SHORT TASK
Could you render the part of the entries below that opens with the line containing "1560x627 pixels. Task: Click" and closes with the line containing "(1085, 319)" as a Markdown table with columns Row and Line, leaving out blank lines?

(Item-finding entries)

· · · · ·

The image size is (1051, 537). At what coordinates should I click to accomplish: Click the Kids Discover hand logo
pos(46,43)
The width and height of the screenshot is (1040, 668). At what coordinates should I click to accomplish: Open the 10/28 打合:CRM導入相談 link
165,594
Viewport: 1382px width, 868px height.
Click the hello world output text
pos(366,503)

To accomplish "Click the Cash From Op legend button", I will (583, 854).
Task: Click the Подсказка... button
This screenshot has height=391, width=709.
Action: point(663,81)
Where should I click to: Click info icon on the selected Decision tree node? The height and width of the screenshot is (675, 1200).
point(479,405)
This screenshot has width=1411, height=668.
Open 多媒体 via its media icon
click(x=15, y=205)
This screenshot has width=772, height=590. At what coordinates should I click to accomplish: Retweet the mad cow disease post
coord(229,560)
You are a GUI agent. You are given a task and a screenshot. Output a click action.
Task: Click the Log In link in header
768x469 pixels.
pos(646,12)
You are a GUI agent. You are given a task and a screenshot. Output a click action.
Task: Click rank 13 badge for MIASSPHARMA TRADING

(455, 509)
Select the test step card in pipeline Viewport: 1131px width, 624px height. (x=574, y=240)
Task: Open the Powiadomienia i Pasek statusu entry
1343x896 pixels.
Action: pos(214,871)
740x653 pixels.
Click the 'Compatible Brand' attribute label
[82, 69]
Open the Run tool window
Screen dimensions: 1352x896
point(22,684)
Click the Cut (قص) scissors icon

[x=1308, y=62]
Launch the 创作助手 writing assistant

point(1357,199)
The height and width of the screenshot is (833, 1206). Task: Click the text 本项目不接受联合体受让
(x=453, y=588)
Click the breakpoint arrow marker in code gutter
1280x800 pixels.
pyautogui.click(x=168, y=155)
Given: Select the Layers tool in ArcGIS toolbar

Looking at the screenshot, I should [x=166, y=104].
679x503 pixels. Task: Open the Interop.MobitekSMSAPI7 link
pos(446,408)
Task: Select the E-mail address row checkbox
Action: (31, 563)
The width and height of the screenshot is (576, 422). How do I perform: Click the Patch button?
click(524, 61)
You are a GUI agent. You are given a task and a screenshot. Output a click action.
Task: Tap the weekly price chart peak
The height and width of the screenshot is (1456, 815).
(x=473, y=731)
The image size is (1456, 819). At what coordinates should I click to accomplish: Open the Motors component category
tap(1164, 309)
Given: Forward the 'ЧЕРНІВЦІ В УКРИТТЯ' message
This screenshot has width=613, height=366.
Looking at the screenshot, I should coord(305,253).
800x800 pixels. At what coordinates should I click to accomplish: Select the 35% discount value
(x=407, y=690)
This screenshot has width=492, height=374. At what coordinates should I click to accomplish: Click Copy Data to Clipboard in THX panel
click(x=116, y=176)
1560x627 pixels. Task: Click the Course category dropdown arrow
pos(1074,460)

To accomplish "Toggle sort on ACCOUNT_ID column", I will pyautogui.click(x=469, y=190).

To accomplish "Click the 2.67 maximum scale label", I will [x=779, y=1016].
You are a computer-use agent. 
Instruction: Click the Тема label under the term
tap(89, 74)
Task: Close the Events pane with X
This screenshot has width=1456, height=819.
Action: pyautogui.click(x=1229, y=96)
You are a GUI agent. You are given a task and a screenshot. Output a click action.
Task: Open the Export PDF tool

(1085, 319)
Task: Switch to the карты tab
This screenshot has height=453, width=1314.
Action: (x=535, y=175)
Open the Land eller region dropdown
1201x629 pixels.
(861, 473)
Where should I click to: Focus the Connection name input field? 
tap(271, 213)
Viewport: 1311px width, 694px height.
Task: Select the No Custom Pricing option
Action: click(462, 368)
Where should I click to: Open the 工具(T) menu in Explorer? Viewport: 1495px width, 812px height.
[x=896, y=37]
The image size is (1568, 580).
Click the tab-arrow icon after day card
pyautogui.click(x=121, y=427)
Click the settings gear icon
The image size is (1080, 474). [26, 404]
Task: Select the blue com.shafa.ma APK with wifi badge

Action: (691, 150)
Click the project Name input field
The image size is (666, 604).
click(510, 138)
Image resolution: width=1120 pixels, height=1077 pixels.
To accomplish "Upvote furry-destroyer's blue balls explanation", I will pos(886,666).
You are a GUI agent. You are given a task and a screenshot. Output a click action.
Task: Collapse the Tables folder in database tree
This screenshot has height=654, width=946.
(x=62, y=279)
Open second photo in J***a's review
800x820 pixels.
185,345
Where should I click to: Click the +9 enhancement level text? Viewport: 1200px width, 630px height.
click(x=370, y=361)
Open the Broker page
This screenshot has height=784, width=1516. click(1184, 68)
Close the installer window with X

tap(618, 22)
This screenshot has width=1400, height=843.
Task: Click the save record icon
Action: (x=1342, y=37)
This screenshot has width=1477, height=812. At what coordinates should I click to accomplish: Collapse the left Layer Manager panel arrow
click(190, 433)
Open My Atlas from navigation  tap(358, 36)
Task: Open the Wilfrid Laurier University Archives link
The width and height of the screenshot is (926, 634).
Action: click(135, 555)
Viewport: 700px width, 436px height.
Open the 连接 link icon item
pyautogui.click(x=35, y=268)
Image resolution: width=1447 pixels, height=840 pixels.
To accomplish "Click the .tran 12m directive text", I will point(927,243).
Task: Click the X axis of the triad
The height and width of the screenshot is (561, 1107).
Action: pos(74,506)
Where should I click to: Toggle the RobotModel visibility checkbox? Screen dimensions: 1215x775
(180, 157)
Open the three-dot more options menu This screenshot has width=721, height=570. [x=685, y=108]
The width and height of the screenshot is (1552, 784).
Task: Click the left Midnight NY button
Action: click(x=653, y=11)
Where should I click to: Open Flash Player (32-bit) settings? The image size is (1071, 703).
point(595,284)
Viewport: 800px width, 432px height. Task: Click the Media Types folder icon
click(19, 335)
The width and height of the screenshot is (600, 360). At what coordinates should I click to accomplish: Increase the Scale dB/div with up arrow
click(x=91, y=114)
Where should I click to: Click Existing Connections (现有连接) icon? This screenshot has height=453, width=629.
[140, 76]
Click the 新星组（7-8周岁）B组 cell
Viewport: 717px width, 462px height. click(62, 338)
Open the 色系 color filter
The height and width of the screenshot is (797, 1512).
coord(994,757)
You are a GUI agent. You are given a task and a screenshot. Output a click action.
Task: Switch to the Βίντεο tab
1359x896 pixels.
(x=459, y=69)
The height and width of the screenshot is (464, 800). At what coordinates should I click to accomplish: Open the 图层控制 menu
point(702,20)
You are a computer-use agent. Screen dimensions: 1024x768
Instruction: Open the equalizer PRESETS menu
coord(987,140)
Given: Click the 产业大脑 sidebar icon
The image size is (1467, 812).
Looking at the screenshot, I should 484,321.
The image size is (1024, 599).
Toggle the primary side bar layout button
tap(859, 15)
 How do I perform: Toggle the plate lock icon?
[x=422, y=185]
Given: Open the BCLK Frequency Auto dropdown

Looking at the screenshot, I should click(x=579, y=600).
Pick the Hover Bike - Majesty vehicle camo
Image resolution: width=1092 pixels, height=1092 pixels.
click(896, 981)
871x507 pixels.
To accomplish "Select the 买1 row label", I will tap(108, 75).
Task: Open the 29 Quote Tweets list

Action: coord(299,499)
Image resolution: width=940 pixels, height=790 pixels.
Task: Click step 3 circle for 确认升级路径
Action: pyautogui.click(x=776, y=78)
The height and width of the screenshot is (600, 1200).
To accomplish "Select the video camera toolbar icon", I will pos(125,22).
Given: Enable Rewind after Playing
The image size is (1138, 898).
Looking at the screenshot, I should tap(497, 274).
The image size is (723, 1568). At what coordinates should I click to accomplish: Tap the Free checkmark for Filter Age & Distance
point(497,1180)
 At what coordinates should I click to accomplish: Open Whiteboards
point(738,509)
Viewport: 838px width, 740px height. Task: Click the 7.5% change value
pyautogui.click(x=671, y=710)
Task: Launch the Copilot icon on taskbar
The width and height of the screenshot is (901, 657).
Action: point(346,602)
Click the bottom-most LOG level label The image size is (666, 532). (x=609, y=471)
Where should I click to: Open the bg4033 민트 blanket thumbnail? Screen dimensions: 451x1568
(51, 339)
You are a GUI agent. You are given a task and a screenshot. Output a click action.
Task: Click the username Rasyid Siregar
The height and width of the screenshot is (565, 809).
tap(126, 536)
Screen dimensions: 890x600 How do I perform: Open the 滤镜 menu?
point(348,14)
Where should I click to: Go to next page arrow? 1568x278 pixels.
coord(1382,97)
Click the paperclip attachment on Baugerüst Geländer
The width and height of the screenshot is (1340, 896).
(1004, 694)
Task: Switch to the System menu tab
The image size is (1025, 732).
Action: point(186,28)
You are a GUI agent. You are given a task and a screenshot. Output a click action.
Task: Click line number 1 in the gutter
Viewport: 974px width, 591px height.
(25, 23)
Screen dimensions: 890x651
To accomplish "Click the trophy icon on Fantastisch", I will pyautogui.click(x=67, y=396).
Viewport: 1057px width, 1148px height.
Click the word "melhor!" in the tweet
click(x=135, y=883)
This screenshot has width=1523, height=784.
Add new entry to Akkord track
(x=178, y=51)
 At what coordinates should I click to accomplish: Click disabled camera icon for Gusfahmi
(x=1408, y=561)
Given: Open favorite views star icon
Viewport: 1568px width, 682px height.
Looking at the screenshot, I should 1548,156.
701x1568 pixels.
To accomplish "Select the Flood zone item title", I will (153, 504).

· · · · ·

CORRECT OUTPUT
| Row | Line |
|---|---|
| 1 | 1560x627 pixels. Task: Click the Course category dropdown arrow |
| 2 | pos(1074,460) |
| 3 | To accomplish "Toggle sort on ACCOUNT_ID column", I will pyautogui.click(x=469, y=190). |
| 4 | To accomplish "Click the 2.67 maximum scale label", I will [x=779, y=1016]. |
| 5 | You are a computer-use agent.  |
| 6 | Instruction: Click the Тема label under the term |
| 7 | tap(89, 74) |
| 8 | Task: Close the Events pane with X |
| 9 | This screenshot has width=1456, height=819. |
| 10 | Action: pyautogui.click(x=1229, y=96) |
| 11 | You are a GUI agent. You are given a task and a screenshot. Output a click action. |
| 12 | Task: Open the Export PDF tool |
| 13 | (1085, 319) |